Politicians of all stripes called the parade of navy tanks, armored personnel carriers and amphibious vehicles a form of intimidation hours before lawmakers were set to vote on a constitutional amendment backed by Bolsonaro.
Brazil's lower house of Congress voted down the proposal with 229 votes in favor, 218 against and one abstention, with dozens of lawmakers absent. The vote fell 79 votes short of the three-fifths majority needed to approve a constitutional amendment.
The Navy said the parade had been planned long before the vote in the lower house of Congress was scheduled and it was meant to invite the president to an annual military exercise on Sunday.
With his popularity flagging amid the world's second-deadliest COVID-19 outbreak, Bolsonaro has insisted in recent weeks on adopting paper ballots for the 2022 election, based on unproven claims of fraud in Brazil's electronic voting system.
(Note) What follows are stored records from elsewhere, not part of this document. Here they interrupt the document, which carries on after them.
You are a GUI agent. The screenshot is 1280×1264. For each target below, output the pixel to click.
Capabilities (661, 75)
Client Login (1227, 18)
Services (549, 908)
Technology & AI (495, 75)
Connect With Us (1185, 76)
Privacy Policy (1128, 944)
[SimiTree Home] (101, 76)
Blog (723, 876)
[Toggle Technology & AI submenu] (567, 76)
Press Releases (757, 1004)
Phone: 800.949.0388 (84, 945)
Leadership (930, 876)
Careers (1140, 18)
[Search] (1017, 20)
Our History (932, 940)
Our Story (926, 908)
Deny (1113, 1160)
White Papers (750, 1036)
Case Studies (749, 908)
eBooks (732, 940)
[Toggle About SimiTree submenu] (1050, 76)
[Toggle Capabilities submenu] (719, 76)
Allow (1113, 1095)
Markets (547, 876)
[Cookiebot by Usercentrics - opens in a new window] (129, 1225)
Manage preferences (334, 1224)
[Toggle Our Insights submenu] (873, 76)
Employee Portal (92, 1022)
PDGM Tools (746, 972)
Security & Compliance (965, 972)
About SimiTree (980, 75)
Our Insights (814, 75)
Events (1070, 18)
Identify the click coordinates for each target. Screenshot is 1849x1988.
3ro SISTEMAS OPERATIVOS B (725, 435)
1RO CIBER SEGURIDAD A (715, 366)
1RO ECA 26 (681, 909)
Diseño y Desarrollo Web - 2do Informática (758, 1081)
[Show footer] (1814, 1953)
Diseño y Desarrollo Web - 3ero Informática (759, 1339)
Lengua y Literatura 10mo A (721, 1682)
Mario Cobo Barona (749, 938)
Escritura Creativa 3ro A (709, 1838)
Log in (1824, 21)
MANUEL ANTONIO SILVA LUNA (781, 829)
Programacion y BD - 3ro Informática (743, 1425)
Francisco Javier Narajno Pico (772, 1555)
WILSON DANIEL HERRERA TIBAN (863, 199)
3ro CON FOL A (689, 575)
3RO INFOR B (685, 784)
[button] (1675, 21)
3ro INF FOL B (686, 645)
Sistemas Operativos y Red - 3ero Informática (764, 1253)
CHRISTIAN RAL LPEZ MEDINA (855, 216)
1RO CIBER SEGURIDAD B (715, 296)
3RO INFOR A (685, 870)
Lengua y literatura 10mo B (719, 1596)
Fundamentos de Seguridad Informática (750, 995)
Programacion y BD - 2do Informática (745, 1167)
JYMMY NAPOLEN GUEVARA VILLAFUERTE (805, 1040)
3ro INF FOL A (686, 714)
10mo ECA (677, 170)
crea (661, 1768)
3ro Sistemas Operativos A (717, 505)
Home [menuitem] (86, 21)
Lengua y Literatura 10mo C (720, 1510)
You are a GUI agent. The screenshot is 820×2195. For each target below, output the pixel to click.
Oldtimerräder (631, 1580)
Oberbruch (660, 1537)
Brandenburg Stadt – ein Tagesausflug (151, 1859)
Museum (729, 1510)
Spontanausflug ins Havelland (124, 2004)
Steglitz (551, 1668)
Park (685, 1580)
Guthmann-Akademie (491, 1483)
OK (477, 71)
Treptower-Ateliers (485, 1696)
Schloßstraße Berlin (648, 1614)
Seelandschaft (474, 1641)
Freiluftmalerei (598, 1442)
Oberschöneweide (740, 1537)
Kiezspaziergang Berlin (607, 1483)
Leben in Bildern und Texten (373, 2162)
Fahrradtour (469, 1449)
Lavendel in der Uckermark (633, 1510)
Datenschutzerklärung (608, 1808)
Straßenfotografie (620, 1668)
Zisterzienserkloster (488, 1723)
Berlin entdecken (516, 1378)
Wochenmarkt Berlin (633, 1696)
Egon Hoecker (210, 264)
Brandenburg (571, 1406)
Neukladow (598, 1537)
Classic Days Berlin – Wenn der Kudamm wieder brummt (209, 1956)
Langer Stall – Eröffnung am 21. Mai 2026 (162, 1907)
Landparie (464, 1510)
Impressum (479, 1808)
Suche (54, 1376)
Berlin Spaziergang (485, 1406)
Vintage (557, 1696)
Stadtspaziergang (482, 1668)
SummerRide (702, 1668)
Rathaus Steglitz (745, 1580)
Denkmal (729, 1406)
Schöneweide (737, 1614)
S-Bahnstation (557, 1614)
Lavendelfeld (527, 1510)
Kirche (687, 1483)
He has threatened not to accept the results of next year's presidential election, which polls show him losing to former leftist president Luiz Inacio Lula da Silva. Neither man has officially announced his candidacy.
Flanked by the commanders of the armed forces, Bolsonaro stood outside the Planalto presidential palace as the military parade passed by. A Navy officer in combat gear walked up the ramp to hand him the invitation.
The sight of tanks by the presidential palace unsettled Brazilians who had lived under the 1964-85 military dictatorship.